Looks like the whole system is bearing down on employers to pay more. So if you are paying workers less than $1,000 a month, give them $60 more, said NWC. (And did you give them that $60 last year? And the $50 the year before? What? You did? And they still make less than $1,000 a month?!? Shame on you!)

I wish I knew exactly how many workers have benefited from the NWC recommendations. Most times, MSM gives just the proportion of employers who have done/or will carry out the proposals. I can’t tell exactly how many bosses because BT and TODAY reported that eight in 10 “private establishments’’ said okay last year, up from six in 10 in 2012. Then ST threw in a confusing six in 10, up from three in 10, and also said that in the unionised sector, it was nine in 10.

Sigh. (I believe the six in 10 refers to non-unionised companies – wonder if they are big companies with plenty of the lowly-paid. NTUC should go take a big stick to them)

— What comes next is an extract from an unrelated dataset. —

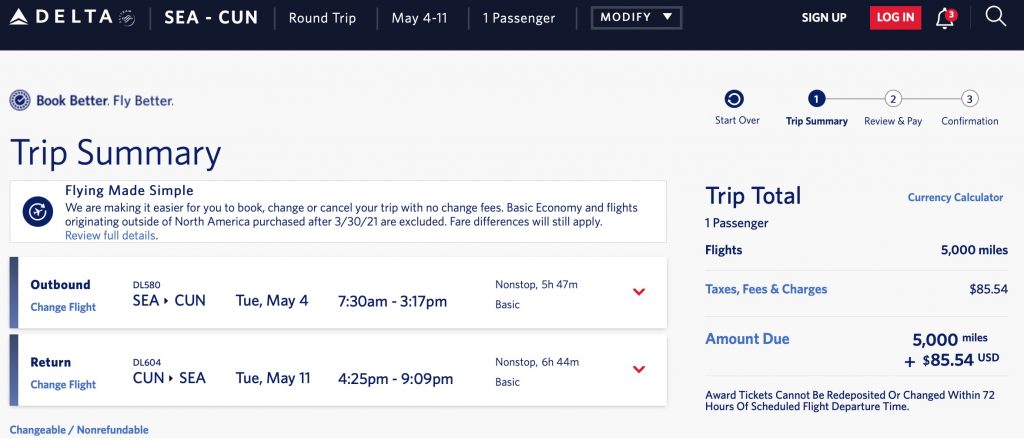Click the Start Over circular arrow icon
1024x438 pixels.
tap(735, 99)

In any case, employers who are still dragging their feet can turn to the Wage Credit Scheme which will co-fund pay rises (for those below $4,000 a month). So there’s some help there. And if they’re in the security, cleaning and landscaping business, they have to get on the Progressive Wage model and start paying more if they want to get more business. That’s a push factor. 

Employers probably wish the NWC went back to the good old days of giving “qualitative’’ instead of quantitative guidelines and advised low basic pay but to give bonuses in good times. Remember this term MVC? Merit Variable Component? The term has been marginalised. Thank goodness because I could never grapple with it.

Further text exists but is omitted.